Clinicoecon Outcomes Res ; 15: 645-658, 2023.
Artigo em Inglês | MEDLINE | ID: mdl-37701860

RESUMO

Background: Pregnant women face high costs for health-care services despite being advertised as free. These costs include non-medical expenses, lost productivity, difficulties caring for family members, and long-term financial impact from complications. Limited research has been done on the cost burden of maternal services and complications, despite numerous studies on maternal health service provision.
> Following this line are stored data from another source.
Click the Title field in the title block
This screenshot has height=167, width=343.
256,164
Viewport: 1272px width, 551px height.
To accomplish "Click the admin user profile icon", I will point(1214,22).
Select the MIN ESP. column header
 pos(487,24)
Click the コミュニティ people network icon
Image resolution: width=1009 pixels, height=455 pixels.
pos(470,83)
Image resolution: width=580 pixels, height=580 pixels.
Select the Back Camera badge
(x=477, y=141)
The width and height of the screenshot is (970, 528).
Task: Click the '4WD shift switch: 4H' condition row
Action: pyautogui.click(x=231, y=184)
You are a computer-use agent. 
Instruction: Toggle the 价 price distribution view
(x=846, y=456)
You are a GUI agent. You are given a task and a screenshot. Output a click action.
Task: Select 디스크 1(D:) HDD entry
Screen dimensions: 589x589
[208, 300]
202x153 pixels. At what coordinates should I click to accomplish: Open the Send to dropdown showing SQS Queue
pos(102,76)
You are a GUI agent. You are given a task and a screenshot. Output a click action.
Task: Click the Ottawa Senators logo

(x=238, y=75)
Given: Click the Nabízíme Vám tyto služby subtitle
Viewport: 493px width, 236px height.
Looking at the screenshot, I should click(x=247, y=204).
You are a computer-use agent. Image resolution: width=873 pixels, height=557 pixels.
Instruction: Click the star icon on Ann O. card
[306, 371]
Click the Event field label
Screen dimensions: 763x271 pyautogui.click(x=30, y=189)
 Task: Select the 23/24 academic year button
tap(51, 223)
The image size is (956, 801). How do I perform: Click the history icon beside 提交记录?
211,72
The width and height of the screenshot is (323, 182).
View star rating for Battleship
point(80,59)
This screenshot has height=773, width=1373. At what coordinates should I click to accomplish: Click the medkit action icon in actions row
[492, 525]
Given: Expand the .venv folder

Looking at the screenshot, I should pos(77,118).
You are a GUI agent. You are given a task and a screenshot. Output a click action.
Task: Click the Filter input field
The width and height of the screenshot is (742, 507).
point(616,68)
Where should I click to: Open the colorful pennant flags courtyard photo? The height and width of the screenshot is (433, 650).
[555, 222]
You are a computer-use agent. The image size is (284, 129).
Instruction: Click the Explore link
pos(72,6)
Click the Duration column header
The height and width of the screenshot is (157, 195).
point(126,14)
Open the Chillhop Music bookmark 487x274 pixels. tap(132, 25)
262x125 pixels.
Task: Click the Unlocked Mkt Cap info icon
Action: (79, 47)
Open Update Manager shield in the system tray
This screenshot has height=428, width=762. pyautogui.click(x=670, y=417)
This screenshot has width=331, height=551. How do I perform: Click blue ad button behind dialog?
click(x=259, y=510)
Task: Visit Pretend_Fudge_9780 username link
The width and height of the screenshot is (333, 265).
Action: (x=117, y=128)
This is notable considering the government's claim of providing free maternal health-care services. Methods: A cross-sectional study was conducted in July (1-30) 2022 among 425 randomly selected mothers in Harari and Dire Dawa City, Eastern Ethiopia. Data were collected through structured questionnaires and medical record reviews. The collected data was entered into Epi-Data version 3.02 and analyzed using STATA version 14.0 after data cleaning. Descriptive statistics and linear regression analysis were used to examine the data, ensuring assumptions of linearity, independence, homoscedasticity, and normality were met. The correlation coefficient was used to assess the strength of the association. Results: The median cost of maternal complications was around 4250 ETB (81.3 USD; IQR = 2900-5833.3), factors that predicted cost were monthly family income of ≥3001 birr (ß=1.13; 95% CI: 1.00, 1.26), distance from hospital (ß=0.73; 95% CI = 0.64-0.83), being admitted for less than 4 days (ß=0.60; 95% CI = 0.53-0.69), accompanied by relatives besides their husbands (ß=1.93; 95% CI = 1.52-2.46), caesarian sections delivery (ß=1.17; 95% CI = 1.04-1.31), and giving birth to a normal baby (ß=0.86; 95% CI = 0.77-0.97). Conclusion: Maternal complications incur significant costs, with factors such as family income, travel time, hospital stay, caregiver presence, mode of delivery, and neonatal outcome predicting these costs. The Ethiopian health system should address the additional expenses faced by mothers with complications and their caregivers.